Или нет... Таких потом будет не один и не два. Это ли война?! Наверное, война - настоящая и без прикрас - это когда сквозь "оптику" снайперской винтовки вдруг в последний момент замечаешь направленный прямо на тебя из-за одинокого дерева на отдалённом взгорке ствол гранатомёта. А прямо над ним - завязанные в пучок чёрные аки крыло ворона длинные девичьи волосы, перетянутые зеленью ткани. И у тебя есть только один миг, чтобы многое понять, отделить зёрна от плевел, переосмыслить. Ведь там, где война диктует свои законы, перестают работать многие знакомые всем и каждому привычки, пристрастия, сомнения. Один небольшой нюанс - и здание, днём верой и правдой служащее школой для мелюзги, ночью превращается в укрепсооружение с засевшими в ней бандитами, ещё вчера мирно приводившими своих детей учить арифметику. Встретишь эту девчонку у торговой лавки, покупающей хлеб - и улыбнёшься чистому карему взгляду. А сейчас эти карие глаза смотрят в твою сторону через холодный металл прицельного приспособления взведённого гранатомёта "Муха", и чистота в них также холодна, как лёд. И вереницей в мозгу твоём проносятся мысли; спеша успеть, они обгоняют друг дружку, словно скаковые лошади на ипподроме: "она видит? может, нет? красивая, жалко... успеть!" И снова горы многократным эхом отвечают на выстрел. И ты видишь появившуюся вдруг аккуратную дырочку в прекрасном лбу незнакомки; в следующее мгновение сила удара каким-то неестественным образом отбрасывает назад и вверх тело девчонки, увлекая за собой и её руки, всё ещё обнимающие опасную "неигрушку". И тут же успеваешь увидеть спонтанную сработку гранатомёта, вдруг и всё же пославшего снаряд в полёт, но далеко в сторону и не страшно...
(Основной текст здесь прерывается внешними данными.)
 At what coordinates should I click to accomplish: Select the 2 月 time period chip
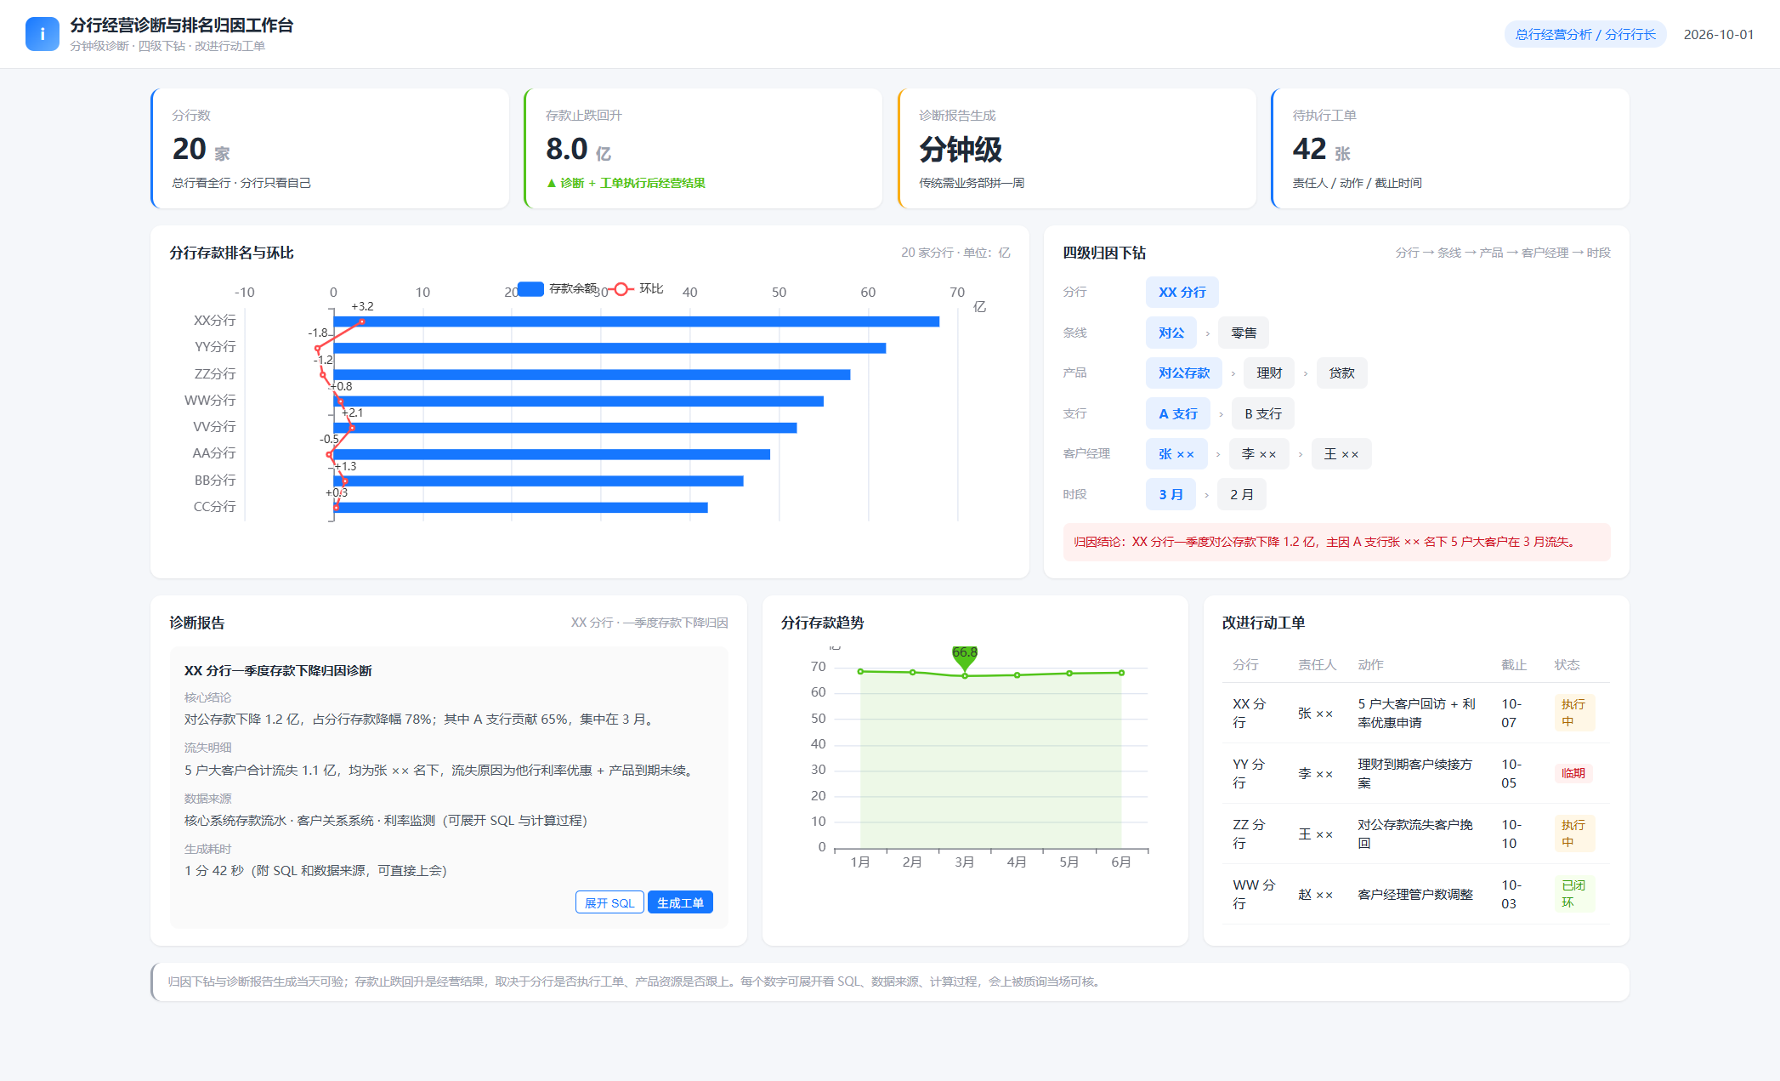(x=1242, y=495)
...Часто хочется спросить в ответ: "Тебе приходилось убивать? Не зайца, не утку на взлёте, не медведя. Человека". Не спрашивал. Потому что реакция как правило совсем не та, которой бы хотелось, а та, которую ждёшь. Люди так устроены, что лишение жизни равного себе - читай: другого человека - воспринимается душой и сердцем, разумом и сознанием только как ужас. Потому что человек, в отличие от множества иных животных способен мыслить. Отсюда и тот шок после того, когда это случилось впервые. И очень хорошо, если это произошло во время боя, когда нет ни времени, ни возможности копаться в чуланах и подвалах собственной совести, души и разума. Но мысли всё равно бередят душу, выталкивая откуда-то изнутри тебя ком величиной с хороший апельсин; и этот ком прочно застреёт под кадыком в горле, мешая мыслить, видеть, слышать и говорить. А судорожные попытки проглотить его вызывают тошноту, которая способна вывернуть наизнанку все твои внутренности; перед взором плывут деревья, травы, небо и горы. Раз за разом твоё сознание вновь и вновь прокручивает аки старое кино эпизод с твоим выстрелом: звук выстрела, отдача, отлетающее взад поверженное тело, нечленораздельные вскрики... И кровь. Много крови.

Это совсем не так, как в кино. И очень важно не сойти с ума. Очень важно не сассоциировать себя с преступником, потому что это твоя война. И здесь всё намного серьёзнее, чем по эту, мирную сторону реки... Здесь важно всегда помнить, что если не ты, то тебя... А самое страшное на войне - не свист пуль, не взрывы гранат, не грохот орудий. Самое страшное - стоны смертельно раненых друзей и товарищей. И их смерть.